To get into the deep structures of the human body for example the abdominal organs or organs of the belly, you are going to have to make incisions through the superficial anatomy. Whether that is a C section or a colostomy or a colectomy, you are going to have to make incisions through either the muscular tissue or possibly through the connective tissue. Read about the ways by which you can maintain a healthy environment in your home.

Healing and scar tissue formation

When the body starts healing whether that is through the muscular tissue or the connective tissue, that is going to form scar tissue. You do not regenerate. The only structure in the body that is capable of real true regeneration is the Liver. Everything else does what is called healing and healing at the best is only going to be 80 percent as strong as the original tissue that it is replacing because healing has some regenerative capacity to it but it also comes with a lot of scar tissue. You can think of scar tissue just like all the collagen proteins just being thrown down in an effort to stitch something close.

In simple words, scar tissue formed after the surgery will not be as strong as the original tissue.

Fistula

A fistula is just an abnormal connection between two epithelial surfaces but you can more easily think about it as two things are connected that should not be connected.

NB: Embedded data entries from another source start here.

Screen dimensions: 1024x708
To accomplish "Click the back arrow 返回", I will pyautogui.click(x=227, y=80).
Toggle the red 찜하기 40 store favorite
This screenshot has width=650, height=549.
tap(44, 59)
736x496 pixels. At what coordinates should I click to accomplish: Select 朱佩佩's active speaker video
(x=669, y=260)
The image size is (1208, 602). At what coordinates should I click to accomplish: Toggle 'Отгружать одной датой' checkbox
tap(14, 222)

Types of Abdominal Fistula

Fistula happens all over the body and if they happen in the abdomen, that comes with its own set of consequences. If it happens with the trachea and esophagus, you can mix food into the airway.

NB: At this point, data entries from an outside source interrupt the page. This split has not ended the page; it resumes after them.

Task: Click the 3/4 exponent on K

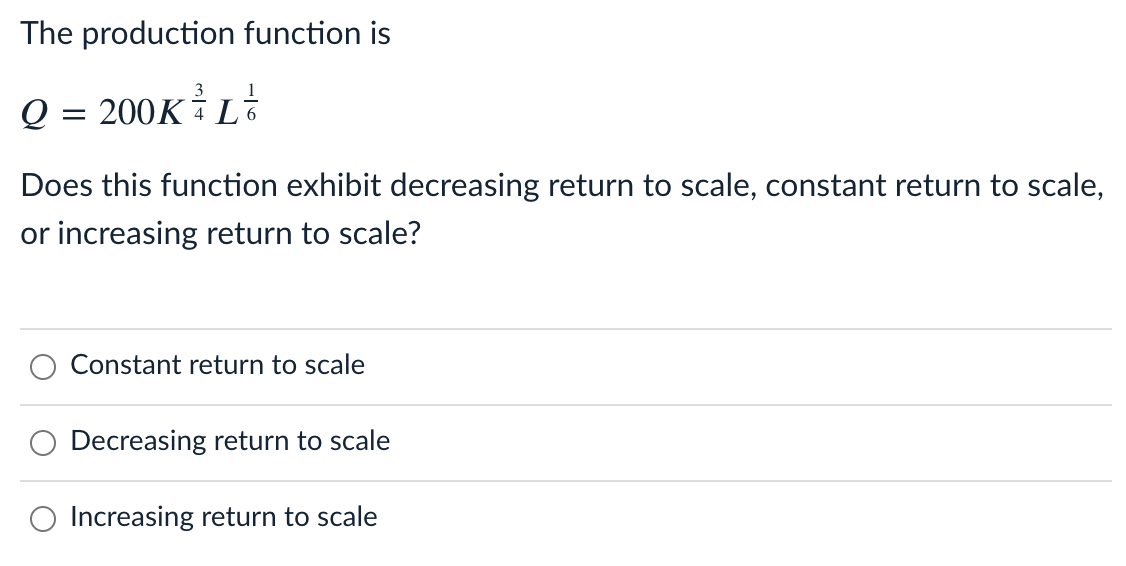Action: [x=197, y=105]
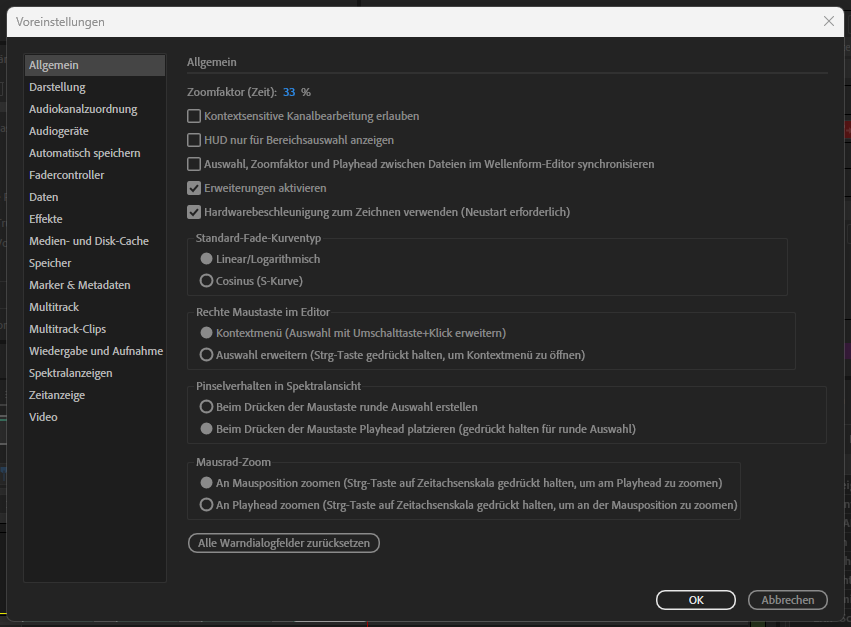Select the Cosinus (S-Kurve) fade type

[206, 281]
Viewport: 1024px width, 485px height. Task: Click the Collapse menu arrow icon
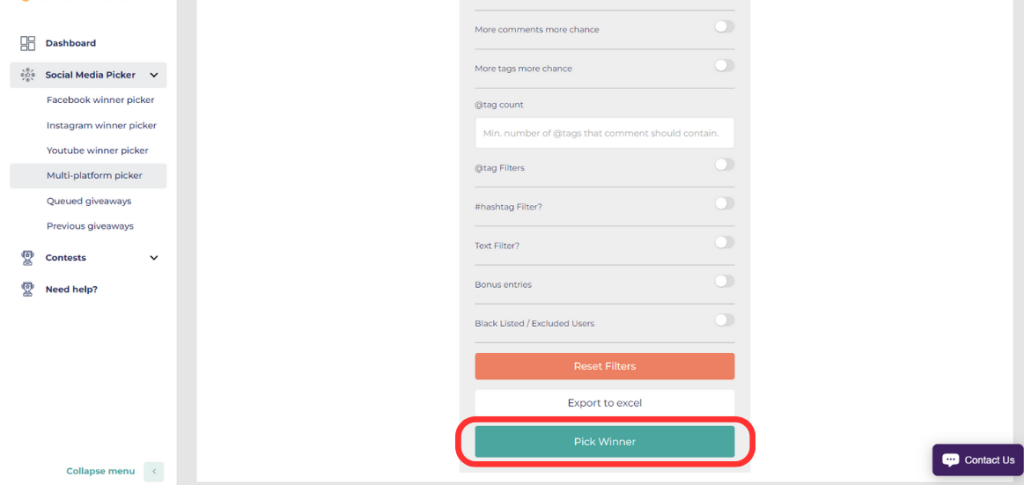(153, 471)
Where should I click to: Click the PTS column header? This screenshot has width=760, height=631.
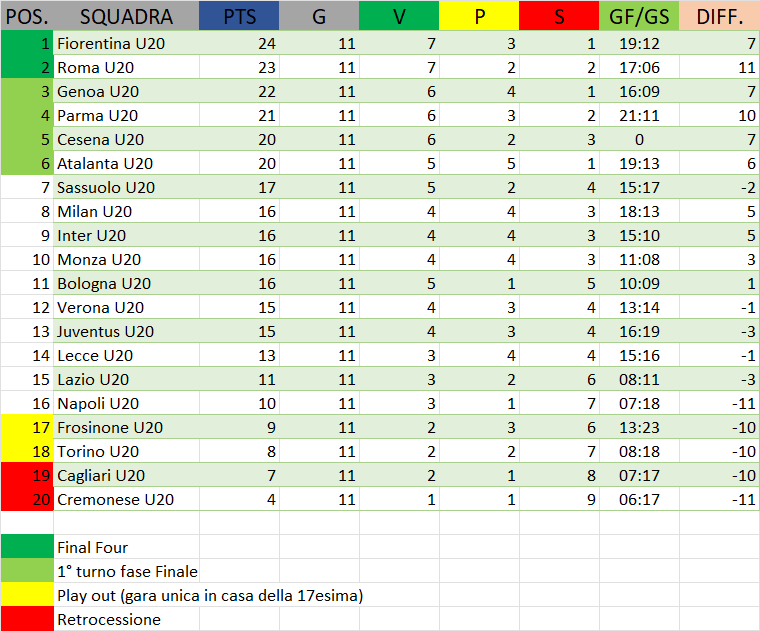click(x=239, y=17)
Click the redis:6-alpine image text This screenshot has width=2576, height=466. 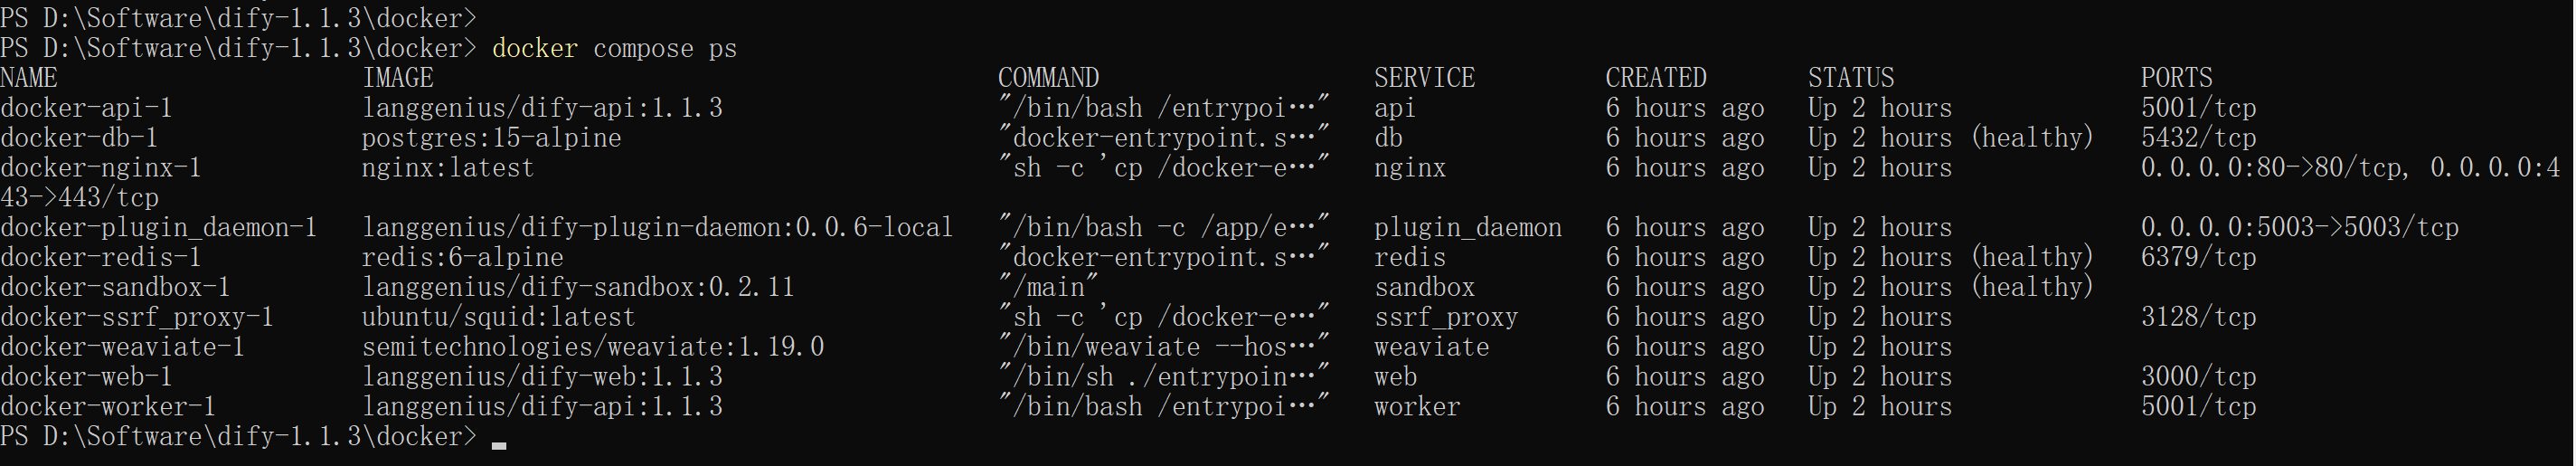pyautogui.click(x=462, y=258)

The small intestine is going to be filled with digestive material with other enzymes. What if the small intestine gets connected to the large intestine.? You can prematurely be spilling the contents into the colon and you are missing a bunch of absorption or maybe the intestine gets connected to the Liver. It can also get connected to the Gall Bladder. There is a whole bunch of options of where things can start to become connected to structures they should not be connected to.

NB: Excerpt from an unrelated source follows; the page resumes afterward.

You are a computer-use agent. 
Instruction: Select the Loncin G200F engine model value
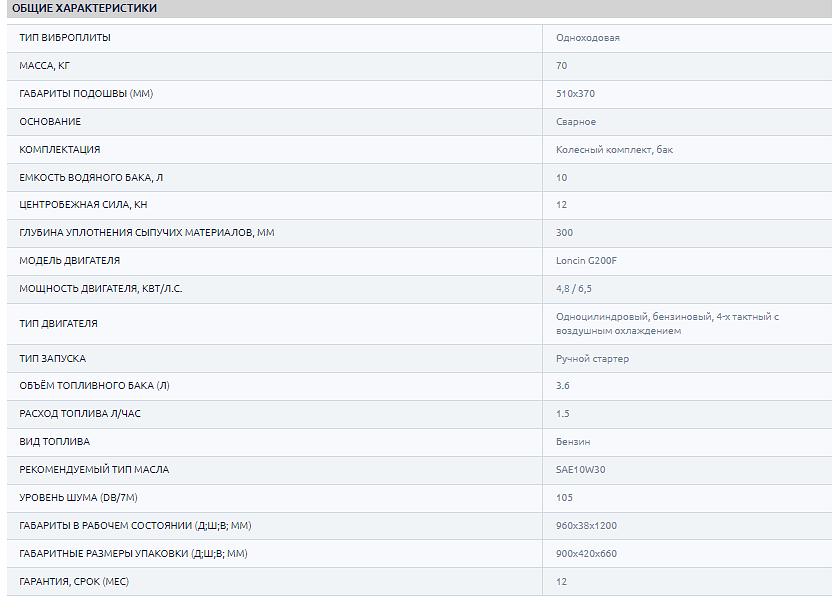click(587, 261)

Is another surgery the answer?

Treatment of the Abdominal Fistula is really going to depend on a variety of things such as the size and location of the fistula. You are going to have to do something different if it is connected from the small intestine to the large intestine or the small intestine to the bladder. The patient’s overall health is going to matter because if they had surgery, let’s say fistula forms within a few days after the surgery. Their body is going to be in a complete state of shock.

Surgeries come with a whole bunch of things like antibiotic usage, immunosuppressants can be administered. So, when the body is in such a state of shock. To just recover it and surgically fix it right after another surgery is not a good idea. So, most of the surgeons are going to elect for the body to heal up to such a point that they can go back in and fix the problem. This process could take months. It could as long as one year of managing the fistula before you can even go back to the surgery. This is one of the reasons why it is considered a complication.

The less surgery the better

Surgical teams always put their minds together to figure out the best treatment plans for the patients. If it can heal on its own, that is the ideal situation because if you go back in the body and fix the fistula, you once again are creating another injury. You have to create more injuries to get into the site of surgery and you are increasing the likelihood of further complications. When you start to age, those complications become far more likely.

So, for the surgeons, even though their job is surgery, their real job is to perform surgery and hope that that’s it. You don’t want to have more surgeries unless you absolutely need them.